Mass et al. performed one such study, in which they prospectively evaluated 21 patients with localized rectal cancer treated with chemoradiation (Maas et al. 2011). Patients were eligible for the study after confirmation of clinical complete response with magnetic resonance imaging (MRI), endoscopy, and biopsies. They were subsequently followed every 3–6 months with MRI, endoscopy, and computed tomography scans, so that local recurrences could be detected early. After a mean follow-up of 25 months, one patient developed a local recurrence and underwent salvage surgery. The remaining 20 patients survived without evidence of disease.

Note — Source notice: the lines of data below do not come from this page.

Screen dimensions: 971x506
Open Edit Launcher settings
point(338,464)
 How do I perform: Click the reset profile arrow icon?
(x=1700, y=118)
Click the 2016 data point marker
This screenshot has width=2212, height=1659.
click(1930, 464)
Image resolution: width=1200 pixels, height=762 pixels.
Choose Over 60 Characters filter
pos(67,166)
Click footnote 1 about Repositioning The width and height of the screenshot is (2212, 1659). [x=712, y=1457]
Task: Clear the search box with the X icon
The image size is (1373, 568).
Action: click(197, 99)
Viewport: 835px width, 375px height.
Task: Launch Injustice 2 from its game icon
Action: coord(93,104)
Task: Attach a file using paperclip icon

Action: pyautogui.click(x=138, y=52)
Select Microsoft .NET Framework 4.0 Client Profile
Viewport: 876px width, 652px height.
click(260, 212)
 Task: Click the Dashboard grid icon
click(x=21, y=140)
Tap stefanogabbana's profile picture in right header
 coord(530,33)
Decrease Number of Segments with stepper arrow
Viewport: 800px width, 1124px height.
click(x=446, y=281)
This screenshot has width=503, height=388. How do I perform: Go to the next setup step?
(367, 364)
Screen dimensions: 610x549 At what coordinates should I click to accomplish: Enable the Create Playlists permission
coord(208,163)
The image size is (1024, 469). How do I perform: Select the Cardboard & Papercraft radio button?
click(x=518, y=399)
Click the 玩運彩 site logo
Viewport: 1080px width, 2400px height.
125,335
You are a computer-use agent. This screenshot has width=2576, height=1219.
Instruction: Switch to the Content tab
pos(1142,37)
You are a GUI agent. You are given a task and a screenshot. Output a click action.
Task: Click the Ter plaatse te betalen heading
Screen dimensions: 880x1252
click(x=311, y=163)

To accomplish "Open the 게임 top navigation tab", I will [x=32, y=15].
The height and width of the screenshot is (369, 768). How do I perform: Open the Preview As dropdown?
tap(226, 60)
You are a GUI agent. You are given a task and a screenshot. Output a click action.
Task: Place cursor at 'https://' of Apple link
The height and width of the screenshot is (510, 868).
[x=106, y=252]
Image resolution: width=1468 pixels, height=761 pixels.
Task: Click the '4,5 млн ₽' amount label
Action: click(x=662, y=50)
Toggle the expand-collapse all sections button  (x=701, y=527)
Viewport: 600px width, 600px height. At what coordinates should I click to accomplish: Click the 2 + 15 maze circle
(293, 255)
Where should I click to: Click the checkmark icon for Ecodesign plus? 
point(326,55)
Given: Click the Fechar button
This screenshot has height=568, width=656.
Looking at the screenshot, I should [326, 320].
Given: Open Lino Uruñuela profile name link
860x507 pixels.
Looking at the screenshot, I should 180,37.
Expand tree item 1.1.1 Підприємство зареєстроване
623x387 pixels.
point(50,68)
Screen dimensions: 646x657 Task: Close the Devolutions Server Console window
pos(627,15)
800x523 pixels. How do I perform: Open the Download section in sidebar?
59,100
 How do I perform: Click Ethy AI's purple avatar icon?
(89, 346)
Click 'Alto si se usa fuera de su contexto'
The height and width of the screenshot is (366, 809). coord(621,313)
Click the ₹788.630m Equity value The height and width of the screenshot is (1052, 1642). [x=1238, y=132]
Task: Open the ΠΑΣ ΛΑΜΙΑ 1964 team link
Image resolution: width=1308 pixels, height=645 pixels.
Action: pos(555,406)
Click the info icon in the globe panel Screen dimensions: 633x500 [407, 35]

Although Mass et al. provide evidence in support of a watch-and-wait approach to the treatment of rectal cancer, there are challenges to this approach. For instance, present-day approaches to measuring tumor response are limited, and a clinical complete response does not necessarily denote a pathologic complete response. Careful patient selection, rigorous methods of evaluating clinical response, and close follow-up will be crucial to the success of this strategy. In the future, we hope that the wait-and-see approach will be evaluated in a randomized clinical trial.

Conclusion

For locally advanced, node-positive rectal cancer, neoadjuvant radiation therapy, either prescribed as neoadjuvant chemoradiation or short-course RT, is an effective treatment to achieve tumor downstaging and local control. Given concern for distant disease spread, more recent studies have looked at front-loading neoadjuvant chemotherapy and have even suggested a potential role for omission of RT in good responders. Additionally, for patients with a clinically complete response after definitive chemoradiation, an increasing number of studies are looking to evaluate the feasibility of a wait-and-wait nonoperative approach. For all of these approaches, careful patient selection and rigorous and close monitoring are necessary.